P. acnes drives MyD88-dependent proinflammatory mediator production. Wt and Myd88^−/− mice were administered 10⁹ viable P. acnes intratracheally and were killed after (A) 3 days or (B) 6 hours to look at early cellular recruitment and proinflammatory mediator production. Single-cell suspension of lung digest was stained for myeloid cell types: AM, TM/MO, DC, and PMN. Six hours after P. acnes administration, the lungs were homogenized and analyzed for the level of CXCL1, CXCL2, and IL-1α in lung homogenate. (B) Background levels of naive lung homogenate were subtracted from each mouse genotype. Statistical significance was determined using multiple t tests (A) and two-way analysis of variance with Sidak’s multiple comparisons (B). ***P < 0.0005, ****P < 0.0001. CXCL, CXC chemokine ligand.

Figure 5.

Increased granulomas in Cybb^−/− mice. Cybb^−/− mice were administered 10⁹ viable P. acnes intratracheally and were killed after 9 days to test the role of CybB/Nox2 in granuloma formation. Naive Cybb^−/− mice were used as control mice. (A) Naive (top left) and P. acnes–administered (bottom left) Cybb^−/− mouse lungs were removed, fixed, embedded, and examined for granulomas (black arrowheads) via hematoxylin and eosin staining at low magnification (left). Scale bars: 600 μm. At higher magnification in P. acnes–administered mice (right), epithelioid macrophages (red arrowhead) and lymphoid cells (blue arrowhead), together with giant cells (green arrowhead), can be observed. Scale bar: 100 μm. Granuloma (B) numbers and (C) area were quantified using pattern recognition software SIVQ from three tissue sections 200 μm apart; each individual data point represents the average of those measurements per mouse. (D and E) Naive and P. acnes–administered lungs from Cybb^−/− mice were perfused with phosphate-buffered saline, digested into single-cell suspensions, analyzed for cell type composition via flow cytometry, and gated as described in Materials and Methods.

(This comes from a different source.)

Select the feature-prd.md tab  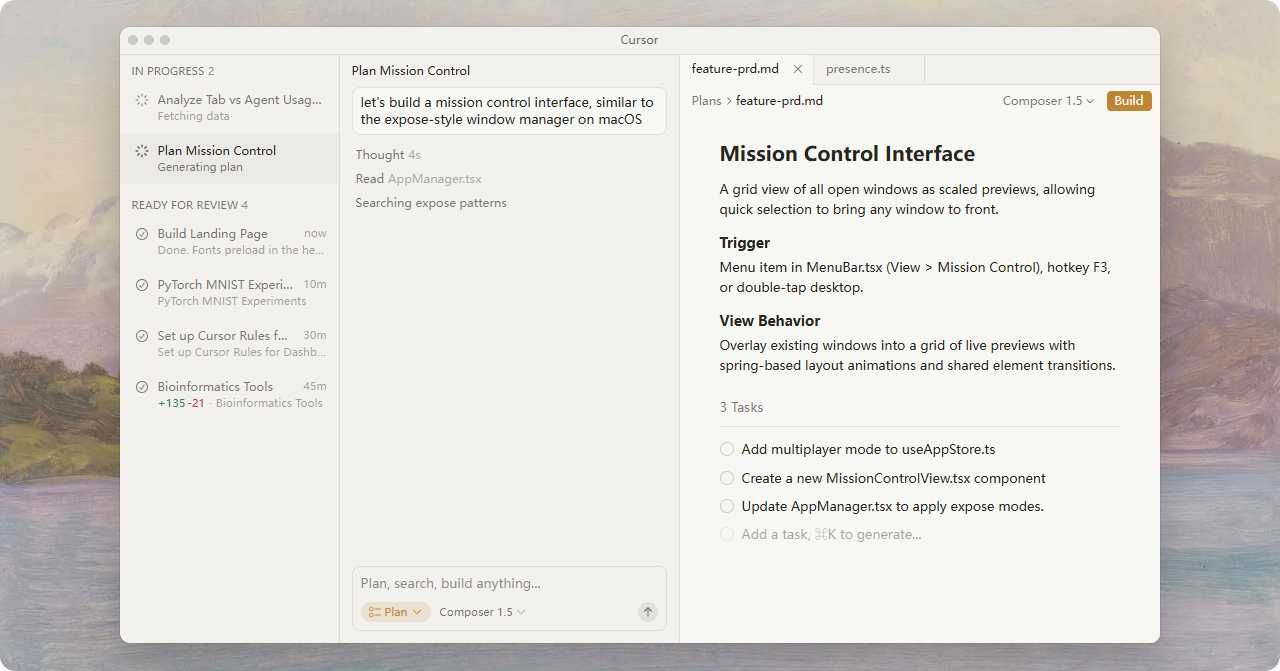tap(735, 69)
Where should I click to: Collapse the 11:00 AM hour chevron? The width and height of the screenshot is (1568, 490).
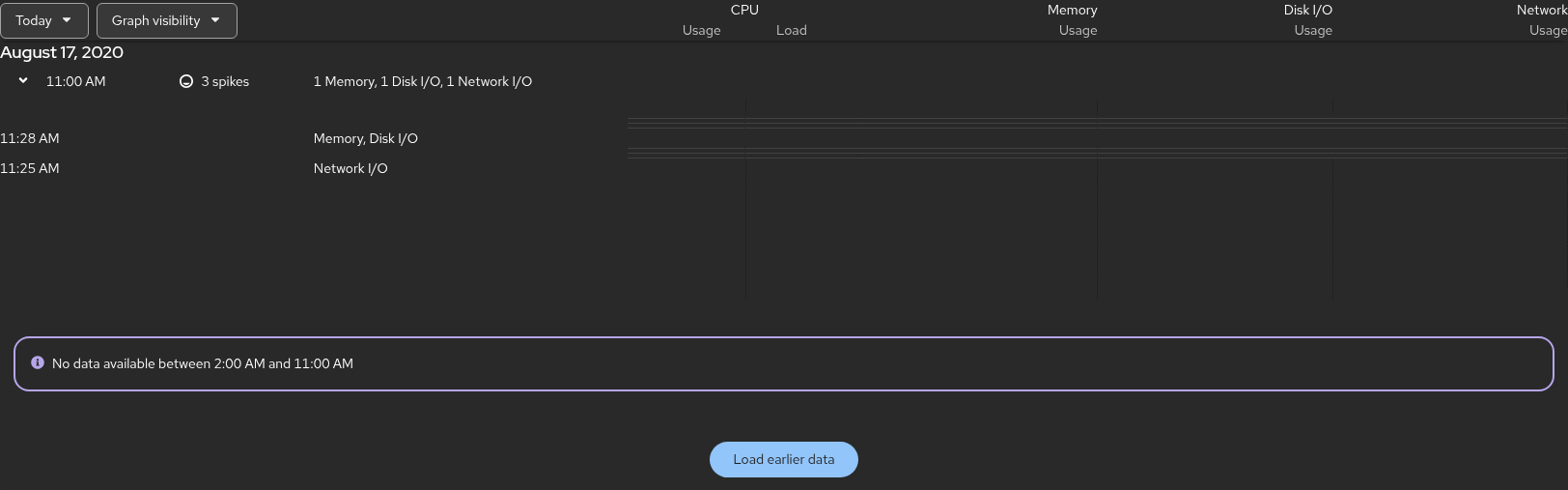point(23,81)
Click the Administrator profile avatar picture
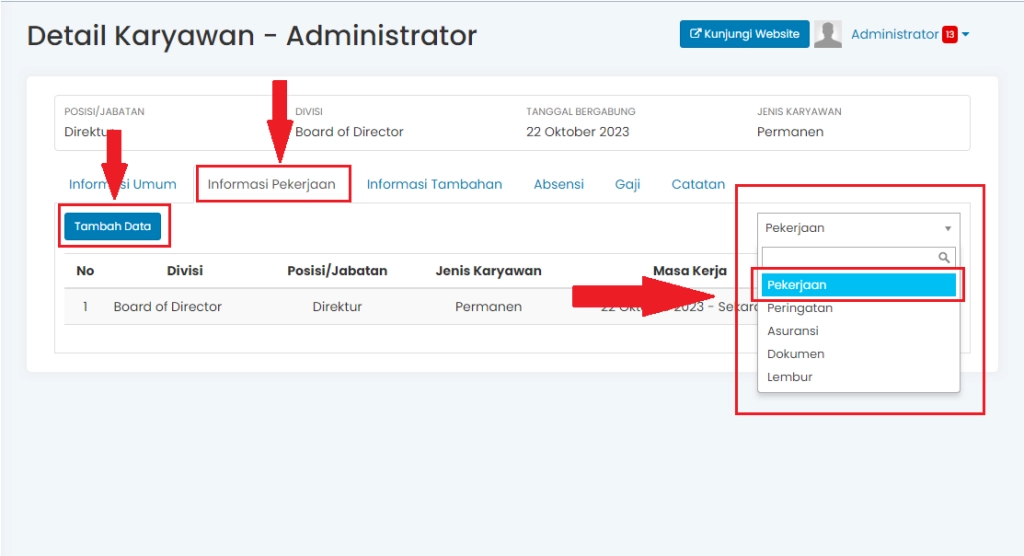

The number of total viable (D) lymphoid and (E) myeloid cells is shown. Lymphoid cells are CD4⁺, CD8⁺ T cells, and B cells; myeloid cells are AM, TM/MO, DC, and PMN. Statistical significance was determined using unpaired t tests (B), Mann–Whitney tests (C), and multiple t tests (D and E). ***P < 0.005, and ****P < 0.0001.

Figure 6.

Increased P. acnes burden in Myd88^−/− and Cybb^−/− mice. (A) Wt, (B) Myd88^−/−, and (C) Cybb^−/− mice were administered 10⁹ viable P. acnes intratracheally and were killed after 9 days. Serial sections of P. acnes–administered mouse lungs were removed, fixed, embedded, and examined for granuloma formation (black arrowheads) via hematoxylin and eosin staining at low magnification (left upper panels) and PAB (right upper panels). PAB staining (brown) can be observed (red arrowheads, bottom panels). Three days after P. acnes administration, Wt, Myd88^−/−, and Cybb^−/− mouse lungs were homogenized, plated, and grown on Schaedler agar. (D) CFU were enumerated. Statistical significance was determined using the Kruskal–Wallis test with multiple comparisons. **P < 0.01, ****P < 0.0001. H&E, hematoxylin and eosin; ns, not significant; PAB, P. acnes-specific stain.